Re: Generic Modeling

From: David Cressey <>
Date: Thu, 03 Jan 2002 15:34:48 GMT
Message-ID: <sS_Y7.38$>


Your reply is excellent. I learned a lot from the insights you shared.

I have one minor quibble:

> I think the point is that the DBMS should be responsible for the
> optimization and concurrency. This is criticism of the XDB
> implementation, not of OODB's in general. I think that other OODB's
> have elaborate query optimizers and surely can handle concurrent
> access.

While I agree with you regarding optimization, I disagree regarding concurrency. I haven't thought it through completely, but I've seen several products that didn't deal with concurrency in the first release, and it's usually been an ongoing pain to try to retrofit concurrency into them.

Think of DOS and Windows, for example. Those two products (with the exception of Windows 2000) are still suffering from the fact that the original vision did not contemplate concurrent tasks. By contrast, consider Unix, where concurrent tasks were built into version one, back in 1969. Although Unix is not free from problems, I would say that concurrency is one place where it has been quite strong.

Concurrency in databases, where updates run concurrently with each other, and with queries, is far from a trivial matter. I would say that almost half of the engineering cost of a major commercial database is dedicated to engineering concurrency without violating the ACID principle on the one hand, and without introducing disastrous bottlenecks on the other.

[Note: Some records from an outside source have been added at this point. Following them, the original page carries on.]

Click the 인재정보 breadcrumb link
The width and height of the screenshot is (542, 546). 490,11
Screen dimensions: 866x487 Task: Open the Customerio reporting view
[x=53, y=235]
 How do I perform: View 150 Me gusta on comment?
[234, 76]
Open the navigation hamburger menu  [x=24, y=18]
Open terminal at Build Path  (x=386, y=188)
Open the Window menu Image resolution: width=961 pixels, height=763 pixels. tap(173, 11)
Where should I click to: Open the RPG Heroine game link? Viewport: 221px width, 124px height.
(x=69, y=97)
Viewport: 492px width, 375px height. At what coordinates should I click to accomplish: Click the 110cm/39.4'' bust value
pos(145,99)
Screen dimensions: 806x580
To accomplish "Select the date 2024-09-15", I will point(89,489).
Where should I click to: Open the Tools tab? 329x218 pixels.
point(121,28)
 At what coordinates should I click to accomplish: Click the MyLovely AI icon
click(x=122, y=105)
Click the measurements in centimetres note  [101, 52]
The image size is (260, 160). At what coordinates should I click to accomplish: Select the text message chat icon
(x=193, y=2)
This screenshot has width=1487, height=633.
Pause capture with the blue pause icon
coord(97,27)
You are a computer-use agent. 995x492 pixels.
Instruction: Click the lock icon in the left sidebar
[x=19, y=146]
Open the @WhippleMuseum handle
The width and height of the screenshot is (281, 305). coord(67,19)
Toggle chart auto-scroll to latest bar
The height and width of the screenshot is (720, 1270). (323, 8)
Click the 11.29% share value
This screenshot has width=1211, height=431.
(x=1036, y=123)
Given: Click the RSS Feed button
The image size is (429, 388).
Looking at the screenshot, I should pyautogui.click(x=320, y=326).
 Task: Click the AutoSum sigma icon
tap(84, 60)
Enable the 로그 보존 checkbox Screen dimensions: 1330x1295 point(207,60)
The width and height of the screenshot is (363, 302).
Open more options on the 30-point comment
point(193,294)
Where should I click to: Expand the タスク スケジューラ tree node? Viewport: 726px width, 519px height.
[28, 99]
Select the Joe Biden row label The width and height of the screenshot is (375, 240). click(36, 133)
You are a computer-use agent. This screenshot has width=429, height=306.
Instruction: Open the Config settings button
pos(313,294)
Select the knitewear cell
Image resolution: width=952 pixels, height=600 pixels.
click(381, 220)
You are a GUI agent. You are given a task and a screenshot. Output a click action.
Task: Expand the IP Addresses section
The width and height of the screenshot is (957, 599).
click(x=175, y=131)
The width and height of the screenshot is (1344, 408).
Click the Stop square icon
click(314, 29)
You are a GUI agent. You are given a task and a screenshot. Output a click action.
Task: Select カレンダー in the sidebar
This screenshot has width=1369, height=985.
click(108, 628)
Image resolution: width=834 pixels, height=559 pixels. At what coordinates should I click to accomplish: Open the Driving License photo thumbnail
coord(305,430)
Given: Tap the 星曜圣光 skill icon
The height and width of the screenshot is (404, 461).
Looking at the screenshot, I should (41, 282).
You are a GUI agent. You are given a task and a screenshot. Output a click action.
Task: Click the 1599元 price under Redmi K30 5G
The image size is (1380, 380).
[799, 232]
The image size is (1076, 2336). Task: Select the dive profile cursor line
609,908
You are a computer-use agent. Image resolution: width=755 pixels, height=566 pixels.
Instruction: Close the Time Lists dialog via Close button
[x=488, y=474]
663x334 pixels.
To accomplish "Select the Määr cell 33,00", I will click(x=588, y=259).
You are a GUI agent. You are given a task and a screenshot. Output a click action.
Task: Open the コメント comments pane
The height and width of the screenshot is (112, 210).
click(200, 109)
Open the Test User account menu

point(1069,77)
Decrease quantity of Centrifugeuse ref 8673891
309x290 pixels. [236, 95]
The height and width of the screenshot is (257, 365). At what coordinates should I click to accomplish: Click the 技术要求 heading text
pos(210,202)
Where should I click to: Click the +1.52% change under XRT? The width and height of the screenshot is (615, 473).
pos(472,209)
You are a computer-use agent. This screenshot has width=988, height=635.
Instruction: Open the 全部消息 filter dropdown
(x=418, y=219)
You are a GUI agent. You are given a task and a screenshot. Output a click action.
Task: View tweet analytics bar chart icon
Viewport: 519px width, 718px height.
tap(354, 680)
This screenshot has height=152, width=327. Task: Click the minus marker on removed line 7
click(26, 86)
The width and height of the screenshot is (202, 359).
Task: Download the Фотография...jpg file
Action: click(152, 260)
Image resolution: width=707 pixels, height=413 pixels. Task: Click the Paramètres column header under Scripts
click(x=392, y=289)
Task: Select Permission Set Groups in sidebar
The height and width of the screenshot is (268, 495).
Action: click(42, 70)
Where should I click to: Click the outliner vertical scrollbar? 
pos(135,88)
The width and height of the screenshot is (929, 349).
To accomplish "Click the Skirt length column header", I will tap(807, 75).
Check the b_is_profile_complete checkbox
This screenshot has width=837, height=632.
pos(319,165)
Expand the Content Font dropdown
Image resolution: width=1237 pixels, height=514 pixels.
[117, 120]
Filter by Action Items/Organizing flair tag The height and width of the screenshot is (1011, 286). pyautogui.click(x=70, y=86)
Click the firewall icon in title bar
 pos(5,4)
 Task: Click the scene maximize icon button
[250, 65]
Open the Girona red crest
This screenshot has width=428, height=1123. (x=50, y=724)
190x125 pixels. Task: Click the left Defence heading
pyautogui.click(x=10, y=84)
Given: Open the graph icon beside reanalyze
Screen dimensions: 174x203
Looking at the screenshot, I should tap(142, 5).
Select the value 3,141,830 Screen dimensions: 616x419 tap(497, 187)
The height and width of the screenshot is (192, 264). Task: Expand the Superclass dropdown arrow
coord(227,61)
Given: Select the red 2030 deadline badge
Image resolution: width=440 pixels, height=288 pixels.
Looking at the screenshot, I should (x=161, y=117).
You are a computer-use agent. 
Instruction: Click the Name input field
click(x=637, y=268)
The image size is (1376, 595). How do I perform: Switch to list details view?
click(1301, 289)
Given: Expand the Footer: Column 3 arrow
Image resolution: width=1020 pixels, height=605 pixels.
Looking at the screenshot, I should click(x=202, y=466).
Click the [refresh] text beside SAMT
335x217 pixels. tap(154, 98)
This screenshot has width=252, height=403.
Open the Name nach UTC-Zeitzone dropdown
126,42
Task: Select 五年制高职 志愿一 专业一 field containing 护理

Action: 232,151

Now the raging debate between the relational diehards and the object orientated fanatics involve people on both sides that are generally better prepared than I am, and they marshall powerful arguments on their behalf. But I find the object oriented camp to be singularly weak on the subject of data sharing, or object sharing if you prefer. And I believe that weakness is a harbinger of a rolling disaster in the years to come.